## WORK INSTRUCTION 1
From the article on children admitted to adult mental health units, list every number of in-patient beds it gives, with what each figure refers to.
## WORK INSTRUCTION 2
Please answer these questions using the article on children admitted to adult mental health units:
(a) How many children were sent to adult institutions in the first five months of this year?
(b) Who is the CEO of the Commission?
(c) How much money was allocated for additional mental health services in 2016?
## WORK INSTRUCTION 3
Reproduce the article on children admitted to adult mental health units from "Just 66 of those" up to and including "resolve the situation.".

## SELECTED TEXT
★ ★ ★ ★
The Mental Health Commission has warned that the practice is "totally unacceptable"
The Chair of the Mental Health Commission has warned that mental health services are facing a "Groundhog Day" as children continue to be admitted to adult facilities.
The Commission has warned that the practice is "absolutely unacceptable" as new figures show 44 children were sent to adult institutions in the first five months of this year.
Approximately one third of those children were aged 16-years-old and under according to the Commission's annual report.
The number of child admissions did fall by almost 30% last year - however figures are now on the rise once again.
The Commission has pointed to a decline in the number of available beds within Child and Adolescent Mental Health Services - mainly due to a shortage of staff - as one of the primary reasons for the rise.
It has been 11 years since it was recommended that the number of child in-patient beds be raised to 100 as a matter of urgency - however there are currently only 76 beds in the system.
Just 66 of those beds have personnel available to staff them.
Commission chairman John Saunders said the time for talking is now over - with everyone in agreement that something must be done to resolve the situation.
"While people say it is inadequate, it is inappropriate, it is poor; there has been very little constructive work done to actually change the situation," he said.
"I suppose it is a little bit of a groundhog day for the mental health commission because we tend to be saying the same things year on year.
"I am particularly concerned this year about children and the number of children who have been admitted - inappropriately in our opinion - to adult units."
The Commission has also warned that a number of areas are still working without out-of-hours or weekend cover for children - increasing their risk of being admitted to adult units.
Commission CEO Patricia Gilheany warned that even one child being admitted to an adult service is unacceptable.
"It is daunting, potentially quite scary for a young person - and particularly for young person who has mental health issues," she said.
"That is why it is imperative that this trend has to reverse and that child facilities have to be made available."
Staffing levels continue to form one of the main challenges facing the service and Ms Gilheany said it is widely known that recruitment has been tough.
"There has been plenty of media attention in the recent past - particularly over the facility in Dublin at Linn Dara where there are particular challenges at the present moment in time," she said.
"Yes that is a challenge, but it has to be addressed. The stops have to be pulled out here. It is not acceptable."
The Commission report welcomes the allocation of €35m for spending on additional mental health service in 2016 - but warned the current level of spending on mental health is still less than the target of 8.24% of overall health spending as laid out in 'A Vision for Change' - the HSE policy framework for mental health services.
★ ★ ★ ★
## STORED DATA
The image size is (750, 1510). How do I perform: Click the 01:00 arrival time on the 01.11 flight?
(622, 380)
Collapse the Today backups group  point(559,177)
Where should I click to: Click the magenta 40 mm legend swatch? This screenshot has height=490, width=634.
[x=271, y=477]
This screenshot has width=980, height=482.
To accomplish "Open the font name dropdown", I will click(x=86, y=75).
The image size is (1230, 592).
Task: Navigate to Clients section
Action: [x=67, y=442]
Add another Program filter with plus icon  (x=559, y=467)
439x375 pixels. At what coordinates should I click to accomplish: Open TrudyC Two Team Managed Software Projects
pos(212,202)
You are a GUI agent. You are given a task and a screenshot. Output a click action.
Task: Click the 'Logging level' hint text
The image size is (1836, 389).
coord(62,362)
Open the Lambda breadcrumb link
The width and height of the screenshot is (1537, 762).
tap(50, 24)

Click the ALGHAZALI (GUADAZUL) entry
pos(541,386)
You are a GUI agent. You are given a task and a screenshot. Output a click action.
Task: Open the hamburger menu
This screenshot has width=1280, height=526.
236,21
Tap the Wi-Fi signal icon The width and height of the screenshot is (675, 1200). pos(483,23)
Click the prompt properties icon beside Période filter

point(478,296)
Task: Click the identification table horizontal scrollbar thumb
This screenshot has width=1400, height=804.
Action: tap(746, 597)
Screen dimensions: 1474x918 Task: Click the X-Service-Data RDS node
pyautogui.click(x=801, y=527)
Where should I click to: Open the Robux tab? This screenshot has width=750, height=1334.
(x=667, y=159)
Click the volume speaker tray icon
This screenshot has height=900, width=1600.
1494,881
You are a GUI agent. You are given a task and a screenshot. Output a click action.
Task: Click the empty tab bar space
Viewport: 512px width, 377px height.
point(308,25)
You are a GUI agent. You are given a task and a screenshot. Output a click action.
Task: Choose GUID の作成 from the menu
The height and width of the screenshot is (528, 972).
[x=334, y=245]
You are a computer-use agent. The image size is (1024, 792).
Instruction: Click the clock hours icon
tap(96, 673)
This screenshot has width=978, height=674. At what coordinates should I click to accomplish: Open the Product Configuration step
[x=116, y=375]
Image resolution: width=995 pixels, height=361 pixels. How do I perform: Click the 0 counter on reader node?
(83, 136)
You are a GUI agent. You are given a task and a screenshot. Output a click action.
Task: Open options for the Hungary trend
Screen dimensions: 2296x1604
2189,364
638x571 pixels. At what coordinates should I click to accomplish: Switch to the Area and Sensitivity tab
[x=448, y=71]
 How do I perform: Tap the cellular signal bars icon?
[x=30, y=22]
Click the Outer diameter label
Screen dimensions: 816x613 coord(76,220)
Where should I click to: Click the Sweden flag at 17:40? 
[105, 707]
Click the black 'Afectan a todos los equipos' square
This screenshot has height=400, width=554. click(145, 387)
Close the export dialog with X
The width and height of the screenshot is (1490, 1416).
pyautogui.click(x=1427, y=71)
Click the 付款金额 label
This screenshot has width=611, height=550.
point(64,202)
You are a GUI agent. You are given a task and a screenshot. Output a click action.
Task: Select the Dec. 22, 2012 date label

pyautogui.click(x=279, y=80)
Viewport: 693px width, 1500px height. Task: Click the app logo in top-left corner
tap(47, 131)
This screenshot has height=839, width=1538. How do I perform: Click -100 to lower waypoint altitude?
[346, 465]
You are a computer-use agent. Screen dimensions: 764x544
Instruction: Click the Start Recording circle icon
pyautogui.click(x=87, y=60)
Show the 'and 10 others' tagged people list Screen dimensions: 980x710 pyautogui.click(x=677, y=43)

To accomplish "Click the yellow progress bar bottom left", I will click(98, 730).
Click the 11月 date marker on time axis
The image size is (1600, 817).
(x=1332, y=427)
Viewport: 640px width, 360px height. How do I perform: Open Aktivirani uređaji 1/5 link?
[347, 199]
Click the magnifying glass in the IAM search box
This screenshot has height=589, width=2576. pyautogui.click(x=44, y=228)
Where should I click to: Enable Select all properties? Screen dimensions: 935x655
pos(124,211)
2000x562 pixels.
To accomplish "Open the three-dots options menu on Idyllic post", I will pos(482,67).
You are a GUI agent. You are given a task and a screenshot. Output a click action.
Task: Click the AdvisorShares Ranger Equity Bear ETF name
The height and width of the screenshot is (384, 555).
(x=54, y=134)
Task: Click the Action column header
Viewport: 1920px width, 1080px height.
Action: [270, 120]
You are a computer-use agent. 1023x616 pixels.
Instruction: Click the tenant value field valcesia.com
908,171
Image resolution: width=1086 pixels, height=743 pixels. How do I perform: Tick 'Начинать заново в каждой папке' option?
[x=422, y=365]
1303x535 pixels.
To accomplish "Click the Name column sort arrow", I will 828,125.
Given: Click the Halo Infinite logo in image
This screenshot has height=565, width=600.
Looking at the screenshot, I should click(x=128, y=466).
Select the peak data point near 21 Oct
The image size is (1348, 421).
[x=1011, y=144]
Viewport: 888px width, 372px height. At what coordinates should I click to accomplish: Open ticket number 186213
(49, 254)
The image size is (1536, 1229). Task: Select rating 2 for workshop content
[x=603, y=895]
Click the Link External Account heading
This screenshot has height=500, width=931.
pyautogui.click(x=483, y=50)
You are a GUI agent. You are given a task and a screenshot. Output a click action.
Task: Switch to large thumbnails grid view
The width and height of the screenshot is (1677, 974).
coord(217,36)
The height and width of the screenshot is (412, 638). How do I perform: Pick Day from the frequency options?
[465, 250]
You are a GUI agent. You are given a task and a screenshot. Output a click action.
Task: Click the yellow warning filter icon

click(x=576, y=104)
★ ★ ★ ★
## EXERCISE ANSWER 1
- 100: the number of child in-patient beds recommended 11 years ago as a matter of urgency
- 76: the number of beds currently in the system
- 66: the number of those beds with personnel available to staff them

## EXERCISE ANSWER 2
(a) 44
(b) Patricia Gilheany
(c) €35m

## EXERCISE ANSWER 3
Just 66 of those beds have personnel available to staff them.
Commission chairman John Saunders said the time for talking is now over - with everyone in agreement that something must be done to resolve the situation.